== Input records
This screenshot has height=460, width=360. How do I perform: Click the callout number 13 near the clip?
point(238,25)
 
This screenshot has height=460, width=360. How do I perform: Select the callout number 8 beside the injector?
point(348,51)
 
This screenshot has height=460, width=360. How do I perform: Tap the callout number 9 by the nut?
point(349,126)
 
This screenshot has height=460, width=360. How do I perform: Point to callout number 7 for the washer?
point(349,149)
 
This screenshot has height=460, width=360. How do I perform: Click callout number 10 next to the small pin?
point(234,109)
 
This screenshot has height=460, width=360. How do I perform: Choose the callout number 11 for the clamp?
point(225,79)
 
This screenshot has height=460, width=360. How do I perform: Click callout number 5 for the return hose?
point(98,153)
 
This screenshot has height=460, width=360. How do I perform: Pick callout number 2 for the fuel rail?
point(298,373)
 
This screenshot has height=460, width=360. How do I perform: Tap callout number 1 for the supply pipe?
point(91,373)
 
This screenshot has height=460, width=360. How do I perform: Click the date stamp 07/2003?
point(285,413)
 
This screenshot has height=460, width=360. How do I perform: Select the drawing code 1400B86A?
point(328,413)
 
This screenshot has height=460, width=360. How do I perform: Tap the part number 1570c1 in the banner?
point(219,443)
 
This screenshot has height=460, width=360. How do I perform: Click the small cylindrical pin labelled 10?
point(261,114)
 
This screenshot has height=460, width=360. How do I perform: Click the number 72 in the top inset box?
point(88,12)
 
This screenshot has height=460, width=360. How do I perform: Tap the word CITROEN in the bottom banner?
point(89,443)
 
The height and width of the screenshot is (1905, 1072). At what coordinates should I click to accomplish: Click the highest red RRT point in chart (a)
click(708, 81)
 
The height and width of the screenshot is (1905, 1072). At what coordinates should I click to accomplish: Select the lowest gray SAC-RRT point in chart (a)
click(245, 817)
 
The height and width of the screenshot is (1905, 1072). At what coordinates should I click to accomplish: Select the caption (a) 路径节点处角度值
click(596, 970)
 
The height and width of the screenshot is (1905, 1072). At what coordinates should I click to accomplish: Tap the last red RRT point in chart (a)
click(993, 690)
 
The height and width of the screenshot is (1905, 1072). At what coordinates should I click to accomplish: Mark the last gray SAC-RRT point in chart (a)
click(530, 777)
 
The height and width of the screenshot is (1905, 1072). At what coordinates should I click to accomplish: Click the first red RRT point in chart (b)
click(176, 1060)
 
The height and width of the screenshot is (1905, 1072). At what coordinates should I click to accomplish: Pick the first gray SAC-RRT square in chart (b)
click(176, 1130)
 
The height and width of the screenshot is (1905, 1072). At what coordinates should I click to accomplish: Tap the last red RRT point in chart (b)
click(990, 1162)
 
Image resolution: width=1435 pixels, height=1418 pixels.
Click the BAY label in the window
====
• **Task statement**
Rewrite the material above, renaming every "callout" to "marker" and leaving all else unchanged.

• **Response**
This screenshot has height=460, width=360. How do I perform: Click the marker number 13 near the clip?
point(238,25)
 
This screenshot has height=460, width=360. How do I perform: Select the marker number 8 beside the injector?
point(348,51)
 
This screenshot has height=460, width=360. How do I perform: Tap the marker number 9 by the nut?
point(349,126)
 
This screenshot has height=460, width=360. How do I perform: Point to marker number 7 for the washer?
point(349,149)
 
This screenshot has height=460, width=360. How do I perform: Click marker number 10 next to the small pin?
point(234,109)
 
This screenshot has height=460, width=360. How do I perform: Choose the marker number 11 for the clamp?
point(225,79)
 
This screenshot has height=460, width=360. How do I perform: Click marker number 5 for the return hose?
point(98,153)
 
This screenshot has height=460, width=360. How do I perform: Pick marker number 2 for the fuel rail?
point(298,373)
 
This screenshot has height=460, width=360. How do I perform: Tap marker number 1 for the supply pipe?
point(91,373)
 
This screenshot has height=460, width=360. How do I perform: Click the date stamp 07/2003?
point(285,413)
 
This screenshot has height=460, width=360. How do I perform: Select the drawing code 1400B86A?
point(328,413)
 
This screenshot has height=460, width=360. How do I perform: Tap the part number 1570c1 in the banner?
point(219,443)
 
This screenshot has height=460, width=360. How do I perform: Click the small cylindrical pin labelled 10?
point(261,114)
 
This screenshot has height=460, width=360. How do I perform: Click the number 72 in the top inset box?
point(88,12)
 
This screenshot has height=460, width=360. How do I perform: Tap the word CITROEN in the bottom banner?
point(89,443)
 
The height and width of the screenshot is (1905, 1072). At what coordinates should I click to accomplish: Click the highest red RRT point in chart (a)
click(708, 81)
 
The height and width of the screenshot is (1905, 1072). At what coordinates should I click to accomplish: Select the lowest gray SAC-RRT point in chart (a)
click(245, 817)
 
The height and width of the screenshot is (1905, 1072). At what coordinates should I click to accomplish: Select the caption (a) 路径节点处角度值
click(596, 970)
 
The height and width of the screenshot is (1905, 1072). At what coordinates should I click to accomplish: Tap the last red RRT point in chart (a)
click(993, 690)
 
The height and width of the screenshot is (1905, 1072). At what coordinates should I click to accomplish: Mark the last gray SAC-RRT point in chart (a)
click(530, 777)
 
The height and width of the screenshot is (1905, 1072). At what coordinates should I click to accomplish: Click the first red RRT point in chart (b)
click(176, 1060)
 
The height and width of the screenshot is (1905, 1072). At what coordinates should I click to accomplish: Pick the first gray SAC-RRT square in chart (b)
click(176, 1130)
 
The height and width of the screenshot is (1905, 1072). At what coordinates should I click to accomplish: Tap the last red RRT point in chart (b)
click(990, 1162)
 
Image resolution: width=1435 pixels, height=1418 pixels.
Click the BAY label in the window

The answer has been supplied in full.